Dataset items
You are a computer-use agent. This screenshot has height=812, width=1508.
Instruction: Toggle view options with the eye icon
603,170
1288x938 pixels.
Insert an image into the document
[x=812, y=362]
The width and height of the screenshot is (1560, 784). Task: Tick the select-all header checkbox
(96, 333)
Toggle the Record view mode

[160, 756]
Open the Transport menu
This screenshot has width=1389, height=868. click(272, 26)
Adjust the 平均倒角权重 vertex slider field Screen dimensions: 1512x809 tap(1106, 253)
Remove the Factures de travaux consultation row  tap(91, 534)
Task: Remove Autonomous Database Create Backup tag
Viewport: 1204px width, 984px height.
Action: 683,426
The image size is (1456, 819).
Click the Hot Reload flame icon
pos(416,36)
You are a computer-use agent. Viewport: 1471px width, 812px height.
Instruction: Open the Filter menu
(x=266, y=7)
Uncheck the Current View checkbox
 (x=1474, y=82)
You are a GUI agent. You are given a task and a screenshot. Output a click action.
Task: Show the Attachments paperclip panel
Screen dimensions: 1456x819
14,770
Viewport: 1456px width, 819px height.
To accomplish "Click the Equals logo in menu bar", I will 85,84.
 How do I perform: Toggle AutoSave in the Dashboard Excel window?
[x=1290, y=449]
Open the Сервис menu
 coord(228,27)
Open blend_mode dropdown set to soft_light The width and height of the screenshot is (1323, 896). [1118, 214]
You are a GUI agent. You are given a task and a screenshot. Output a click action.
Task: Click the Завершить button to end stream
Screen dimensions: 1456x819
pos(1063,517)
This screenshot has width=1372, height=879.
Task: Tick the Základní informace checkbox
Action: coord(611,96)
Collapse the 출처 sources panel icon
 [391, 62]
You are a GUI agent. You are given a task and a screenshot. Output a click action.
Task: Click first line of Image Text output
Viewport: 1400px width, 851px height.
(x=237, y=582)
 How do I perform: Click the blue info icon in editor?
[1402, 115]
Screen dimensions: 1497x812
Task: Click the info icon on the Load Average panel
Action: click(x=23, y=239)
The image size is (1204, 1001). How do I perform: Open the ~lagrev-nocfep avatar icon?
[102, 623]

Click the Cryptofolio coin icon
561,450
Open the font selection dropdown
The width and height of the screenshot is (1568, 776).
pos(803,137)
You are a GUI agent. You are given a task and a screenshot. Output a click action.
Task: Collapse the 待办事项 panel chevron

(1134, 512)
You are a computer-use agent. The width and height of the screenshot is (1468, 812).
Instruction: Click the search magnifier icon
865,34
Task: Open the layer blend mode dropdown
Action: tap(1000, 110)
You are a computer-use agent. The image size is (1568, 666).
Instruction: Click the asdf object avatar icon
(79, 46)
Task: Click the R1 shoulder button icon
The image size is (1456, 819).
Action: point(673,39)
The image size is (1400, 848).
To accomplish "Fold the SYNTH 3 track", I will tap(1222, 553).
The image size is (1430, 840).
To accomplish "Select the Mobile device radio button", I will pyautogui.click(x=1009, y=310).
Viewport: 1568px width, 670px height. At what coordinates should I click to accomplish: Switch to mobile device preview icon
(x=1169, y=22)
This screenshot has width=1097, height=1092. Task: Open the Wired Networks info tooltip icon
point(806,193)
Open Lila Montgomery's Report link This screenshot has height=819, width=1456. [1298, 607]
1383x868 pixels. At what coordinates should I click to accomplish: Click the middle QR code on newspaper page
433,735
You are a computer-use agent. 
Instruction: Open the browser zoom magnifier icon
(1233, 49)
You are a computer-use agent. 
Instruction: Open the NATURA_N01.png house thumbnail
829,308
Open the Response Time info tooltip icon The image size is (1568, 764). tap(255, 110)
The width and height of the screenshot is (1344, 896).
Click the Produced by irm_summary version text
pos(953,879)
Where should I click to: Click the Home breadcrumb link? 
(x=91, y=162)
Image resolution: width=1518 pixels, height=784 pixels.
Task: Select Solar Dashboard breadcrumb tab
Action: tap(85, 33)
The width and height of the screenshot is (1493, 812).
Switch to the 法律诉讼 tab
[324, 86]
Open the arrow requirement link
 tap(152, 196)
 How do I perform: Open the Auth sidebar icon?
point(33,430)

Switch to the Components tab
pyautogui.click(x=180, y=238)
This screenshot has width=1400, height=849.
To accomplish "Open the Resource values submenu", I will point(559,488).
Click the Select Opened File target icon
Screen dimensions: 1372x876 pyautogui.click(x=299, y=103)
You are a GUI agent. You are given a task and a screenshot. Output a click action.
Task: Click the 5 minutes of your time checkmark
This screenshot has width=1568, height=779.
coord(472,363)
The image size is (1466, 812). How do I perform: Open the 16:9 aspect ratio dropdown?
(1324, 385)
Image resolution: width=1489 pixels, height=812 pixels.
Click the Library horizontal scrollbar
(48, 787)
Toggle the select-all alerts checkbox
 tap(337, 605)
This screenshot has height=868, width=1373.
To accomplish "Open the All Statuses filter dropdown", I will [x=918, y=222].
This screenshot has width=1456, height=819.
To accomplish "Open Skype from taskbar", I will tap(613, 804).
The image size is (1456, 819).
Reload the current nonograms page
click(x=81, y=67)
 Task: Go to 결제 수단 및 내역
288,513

EXERCISE AIM:
Produce the entries above once more, identical in every detail.

ANSWER FOR THE TASK:
You are a computer-use agent. This screenshot has height=812, width=1508.
Instruction: Toggle view options with the eye icon
603,170
1288x938 pixels.
Insert an image into the document
[x=812, y=362]
The width and height of the screenshot is (1560, 784). Task: Tick the select-all header checkbox
(96, 333)
Toggle the Record view mode

[160, 756]
Open the Transport menu
This screenshot has width=1389, height=868. click(272, 26)
Adjust the 平均倒角权重 vertex slider field Screen dimensions: 1512x809 tap(1106, 253)
Remove the Factures de travaux consultation row  tap(91, 534)
Task: Remove Autonomous Database Create Backup tag
Viewport: 1204px width, 984px height.
Action: 683,426
The image size is (1456, 819).
Click the Hot Reload flame icon
pos(416,36)
You are a computer-use agent. Viewport: 1471px width, 812px height.
Instruction: Open the Filter menu
(x=266, y=7)
Uncheck the Current View checkbox
 (x=1474, y=82)
You are a GUI agent. You are given a task and a screenshot. Output a click action.
Task: Show the Attachments paperclip panel
Screen dimensions: 1456x819
14,770
Viewport: 1456px width, 819px height.
To accomplish "Click the Equals logo in menu bar", I will 85,84.
 How do I perform: Toggle AutoSave in the Dashboard Excel window?
[x=1290, y=449]
Open the Сервис menu
 coord(228,27)
Open blend_mode dropdown set to soft_light The width and height of the screenshot is (1323, 896). [1118, 214]
You are a GUI agent. You are given a task and a screenshot. Output a click action.
Task: Click the Завершить button to end stream
Screen dimensions: 1456x819
pos(1063,517)
This screenshot has width=1372, height=879.
Task: Tick the Základní informace checkbox
Action: coord(611,96)
Collapse the 출처 sources panel icon
 [391, 62]
You are a GUI agent. You are given a task and a screenshot. Output a click action.
Task: Click first line of Image Text output
Viewport: 1400px width, 851px height.
(x=237, y=582)
 How do I perform: Click the blue info icon in editor?
[1402, 115]
Screen dimensions: 1497x812
Task: Click the info icon on the Load Average panel
Action: click(x=23, y=239)
The image size is (1204, 1001). How do I perform: Open the ~lagrev-nocfep avatar icon?
[102, 623]

Click the Cryptofolio coin icon
561,450
Open the font selection dropdown
The width and height of the screenshot is (1568, 776).
pos(803,137)
You are a GUI agent. You are given a task and a screenshot. Output a click action.
Task: Collapse the 待办事项 panel chevron

(1134, 512)
You are a computer-use agent. The width and height of the screenshot is (1468, 812).
Instruction: Click the search magnifier icon
865,34
Task: Open the layer blend mode dropdown
Action: tap(1000, 110)
You are a computer-use agent. The image size is (1568, 666).
Instruction: Click the asdf object avatar icon
(79, 46)
Task: Click the R1 shoulder button icon
The image size is (1456, 819).
Action: point(673,39)
The image size is (1400, 848).
To accomplish "Fold the SYNTH 3 track", I will tap(1222, 553).
The image size is (1430, 840).
To accomplish "Select the Mobile device radio button", I will pyautogui.click(x=1009, y=310).
Viewport: 1568px width, 670px height. At what coordinates should I click to accomplish: Switch to mobile device preview icon
(x=1169, y=22)
This screenshot has width=1097, height=1092. Task: Open the Wired Networks info tooltip icon
point(806,193)
Open Lila Montgomery's Report link This screenshot has height=819, width=1456. [1298, 607]
1383x868 pixels. At what coordinates should I click to accomplish: Click the middle QR code on newspaper page
433,735
You are a computer-use agent. 
Instruction: Open the browser zoom magnifier icon
(1233, 49)
You are a computer-use agent. 
Instruction: Open the NATURA_N01.png house thumbnail
829,308
Open the Response Time info tooltip icon The image size is (1568, 764). tap(255, 110)
The width and height of the screenshot is (1344, 896).
Click the Produced by irm_summary version text
pos(953,879)
Where should I click to: Click the Home breadcrumb link? 
(x=91, y=162)
Image resolution: width=1518 pixels, height=784 pixels.
Task: Select Solar Dashboard breadcrumb tab
Action: tap(85, 33)
The width and height of the screenshot is (1493, 812).
Switch to the 法律诉讼 tab
[324, 86]
Open the arrow requirement link
 tap(152, 196)
 How do I perform: Open the Auth sidebar icon?
point(33,430)

Switch to the Components tab
pyautogui.click(x=180, y=238)
This screenshot has width=1400, height=849.
To accomplish "Open the Resource values submenu", I will point(559,488).
Click the Select Opened File target icon
Screen dimensions: 1372x876 pyautogui.click(x=299, y=103)
You are a GUI agent. You are given a task and a screenshot. Output a click action.
Task: Click the 5 minutes of your time checkmark
This screenshot has width=1568, height=779.
coord(472,363)
The image size is (1466, 812). How do I perform: Open the 16:9 aspect ratio dropdown?
(1324, 385)
Image resolution: width=1489 pixels, height=812 pixels.
Click the Library horizontal scrollbar
(48, 787)
Toggle the select-all alerts checkbox
 tap(337, 605)
This screenshot has height=868, width=1373.
To accomplish "Open the All Statuses filter dropdown", I will [x=918, y=222].
This screenshot has width=1456, height=819.
To accomplish "Open Skype from taskbar", I will tap(613, 804).
The image size is (1456, 819).
Reload the current nonograms page
click(x=81, y=67)
 Task: Go to 결제 수단 및 내역
288,513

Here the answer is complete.